There are also live limits that the OECD itself has acknowledged. In its 2024 review, some adherents said complementary national or regional legislation was still needed, and that more specific guidance would help in fast-moving areas such as generative AI, advanced models and disinformation. So the framework is best understood as a shared baseline, not a complete answer. It is stable, but not frozen: the OECD has already revised it twice since 2019, and the list of adherents can change over time.
What to do next
Treat the OECD AI Principles as your baseline map, not your full compliance file. First, identify where you are an AI actor in the lifecycle, builder, integrator, buyer, deployer or operator, and where your suppliers and customers sit. Then test each material use case against the five principles: rights and fairness, transparency, robustness and safety, accountability, and broader public benefit including sustainability.
Next, convert that map into evidence. For higher-impact uses, keep clear records of purpose, data provenance, testing and validation, role allocation, human oversight, incident handling, traceability, user information and retirement criteria. If you buy rather than build, ask suppliers for enough documentation to test transparency, robustness, traceability and oversight claims.
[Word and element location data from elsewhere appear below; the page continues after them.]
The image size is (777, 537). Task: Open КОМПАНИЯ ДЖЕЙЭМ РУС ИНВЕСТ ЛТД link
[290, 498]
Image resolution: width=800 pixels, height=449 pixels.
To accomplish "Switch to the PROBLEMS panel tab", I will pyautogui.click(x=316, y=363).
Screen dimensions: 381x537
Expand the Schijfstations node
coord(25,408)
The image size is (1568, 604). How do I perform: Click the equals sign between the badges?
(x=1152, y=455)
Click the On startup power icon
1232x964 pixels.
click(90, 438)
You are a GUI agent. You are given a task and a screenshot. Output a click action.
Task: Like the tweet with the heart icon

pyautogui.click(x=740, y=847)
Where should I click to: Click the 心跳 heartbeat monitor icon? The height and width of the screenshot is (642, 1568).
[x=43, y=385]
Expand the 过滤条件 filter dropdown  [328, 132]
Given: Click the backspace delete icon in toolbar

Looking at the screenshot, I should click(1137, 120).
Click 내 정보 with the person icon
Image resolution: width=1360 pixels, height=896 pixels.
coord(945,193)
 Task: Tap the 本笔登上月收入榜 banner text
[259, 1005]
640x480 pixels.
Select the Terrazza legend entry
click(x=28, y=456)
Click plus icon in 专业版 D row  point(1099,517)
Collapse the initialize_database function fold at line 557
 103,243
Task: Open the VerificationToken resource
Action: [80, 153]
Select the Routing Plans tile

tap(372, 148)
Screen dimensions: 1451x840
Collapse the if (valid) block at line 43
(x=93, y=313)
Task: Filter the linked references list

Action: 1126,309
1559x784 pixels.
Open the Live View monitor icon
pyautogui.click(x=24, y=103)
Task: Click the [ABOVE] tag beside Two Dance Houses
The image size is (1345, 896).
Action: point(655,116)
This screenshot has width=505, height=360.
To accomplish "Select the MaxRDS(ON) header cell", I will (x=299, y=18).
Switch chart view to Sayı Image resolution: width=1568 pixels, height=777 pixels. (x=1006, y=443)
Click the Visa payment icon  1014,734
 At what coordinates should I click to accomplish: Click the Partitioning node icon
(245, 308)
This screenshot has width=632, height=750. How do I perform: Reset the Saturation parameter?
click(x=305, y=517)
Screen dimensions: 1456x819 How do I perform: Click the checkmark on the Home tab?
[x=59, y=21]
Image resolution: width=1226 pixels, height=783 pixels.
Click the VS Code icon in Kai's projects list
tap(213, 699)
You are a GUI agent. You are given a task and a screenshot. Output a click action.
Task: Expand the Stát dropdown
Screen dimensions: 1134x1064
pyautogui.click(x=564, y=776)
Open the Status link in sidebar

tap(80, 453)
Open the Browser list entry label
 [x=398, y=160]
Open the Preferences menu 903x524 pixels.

Finally, layer on the binding rules that apply in the markets and sectors you operate in. If you work across borders, use the OECD frame to keep core governance consistent, then add local legal controls market by market. That is where the framework is strongest: it gives leaders a common governance language before they move into jurisdiction-specific compliance work.
FAQs
Is the OECD AI Principles framework legally binding?
No. It is an OECD Recommendation, which carries political commitment for adherents but does not itself impose direct legal duties on firms.
Who can adhere to it?
OECD members can adhere, and non-members can adhere as well. As of 4 June 2026, OECD.AI listed 47 adherents including the European Union.
Does it apply to generative AI?
Yes. The OECD updated the AI system definition in 2023 and revised the Recommendation in 2024 to address generative AI, information integrity, misuse and related implementation issues.
Does it cover only developers?
No. It addresses AI actors across the lifecycle, including organisations and individuals that deploy or operate AI.
Is it the same as the EU AI Act?
No. The OECD framework is soft law and a policy reference point. The EU AI Act is binding legislation with specific duties, governance structures and penalties.
What is the relationship to the OECD Due Diligence Guidance for Responsible AI?
The principles are the high-level framework. The 2026 due diligence guidance is more operational enterprise guidance linked to responsible business conduct across the AI value chain.
Why do buyers and procurement teams care about it?
Because it gives a neutral cross-border baseline for asking suppliers about rights impacts, transparency, traceability, safety, accountability and lifecycle governance before local law questions are added.
Can you certify against the OECD AI Principles?
Not on their own. The framework is a policy instrument, not a certification scheme. An organisation can map it to internal controls or standards, but the Recommendation itself does not create a conformity mark.